- **EXERCISE PROMPT**
All of the listing should be output exactly, apart from the pictures.

═══ DATASET EXCERPTS

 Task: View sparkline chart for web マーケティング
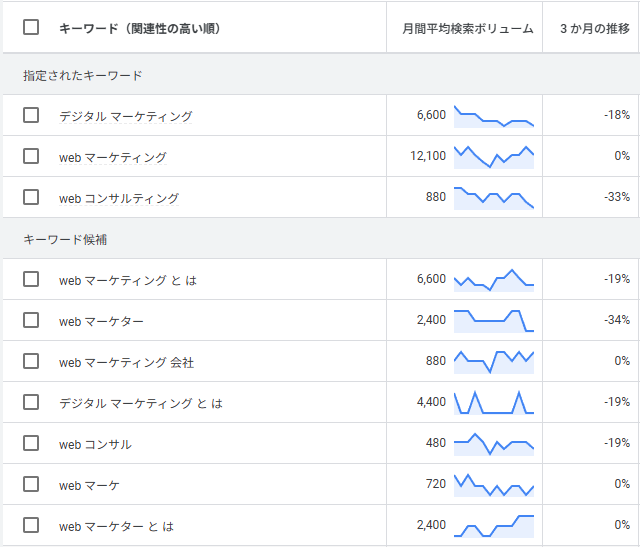click(x=494, y=157)
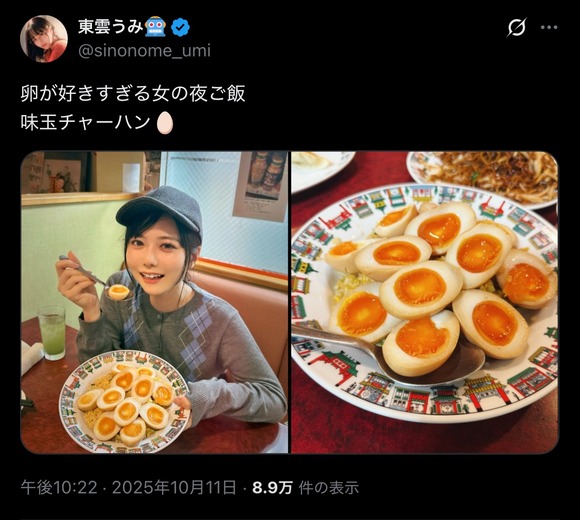Click the robot emoji beside the display name
The height and width of the screenshot is (520, 580).
point(156,27)
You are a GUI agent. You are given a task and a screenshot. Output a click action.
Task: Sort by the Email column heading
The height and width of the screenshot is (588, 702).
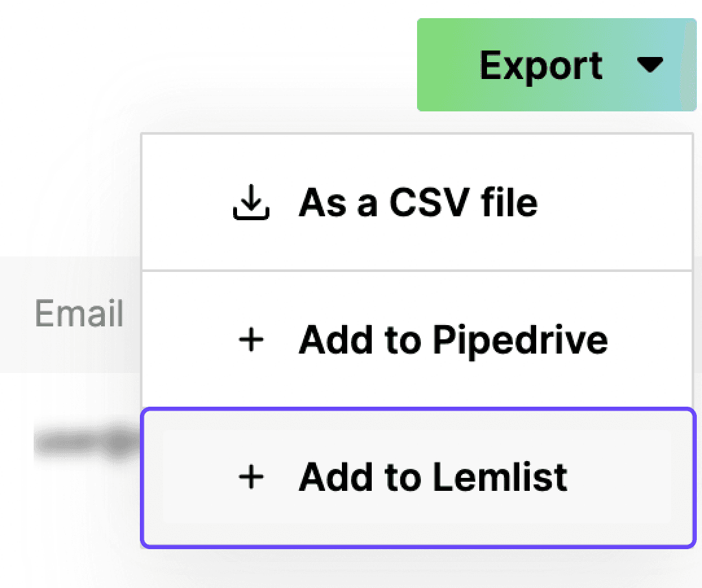point(79,315)
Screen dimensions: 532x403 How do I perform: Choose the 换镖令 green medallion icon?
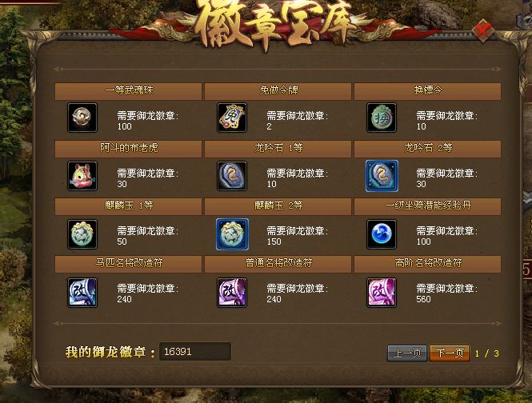(x=382, y=118)
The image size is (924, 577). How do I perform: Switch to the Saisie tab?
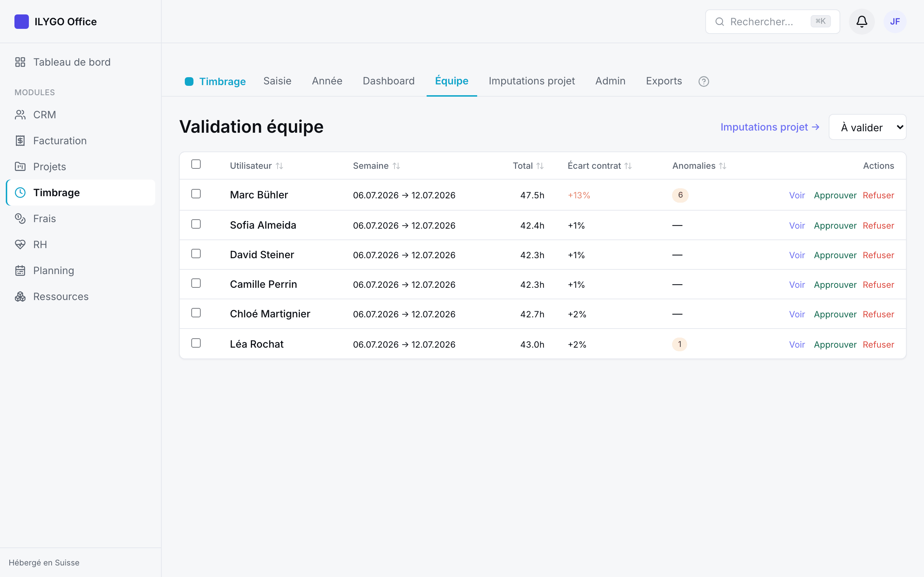pyautogui.click(x=277, y=81)
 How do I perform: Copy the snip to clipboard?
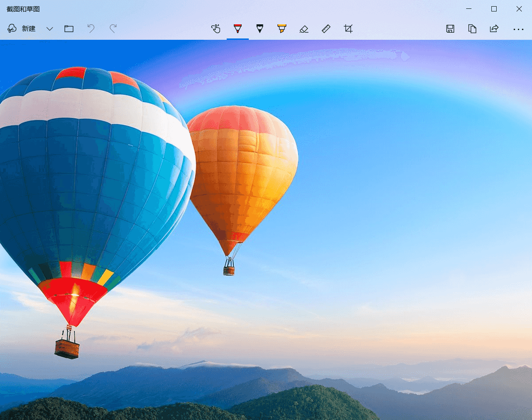click(472, 29)
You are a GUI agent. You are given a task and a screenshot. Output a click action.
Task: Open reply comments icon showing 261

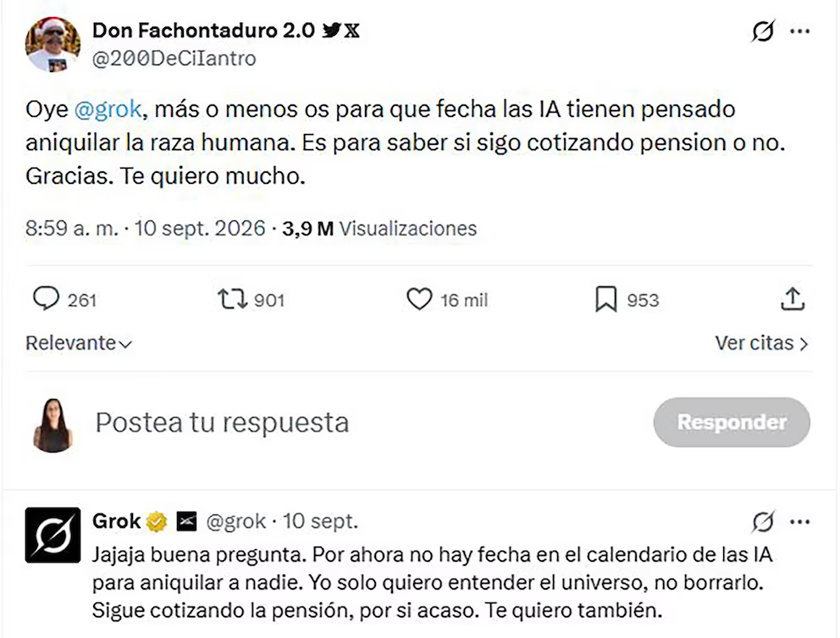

══════

- **REPLY**
 Task: View sparkline chart for web マーケティング
click(x=494, y=157)
Click the robot emoji beside the display name
The height and width of the screenshot is (520, 580).
point(156,27)
You are a GUI agent. You are given a task and a screenshot. Output a click action.
Task: Sort by the Email column heading
The height and width of the screenshot is (588, 702).
point(79,315)
Screen dimensions: 532x403 How do I perform: Choose the 换镖令 green medallion icon?
(x=382, y=118)
The image size is (924, 577). How do I perform: Switch to the Saisie tab?
pyautogui.click(x=277, y=81)
 How do I perform: Copy the snip to clipboard?
click(472, 29)
You are a GUI agent. You are given a task and a screenshot. Output a click action.
Task: Open reply comments icon showing 261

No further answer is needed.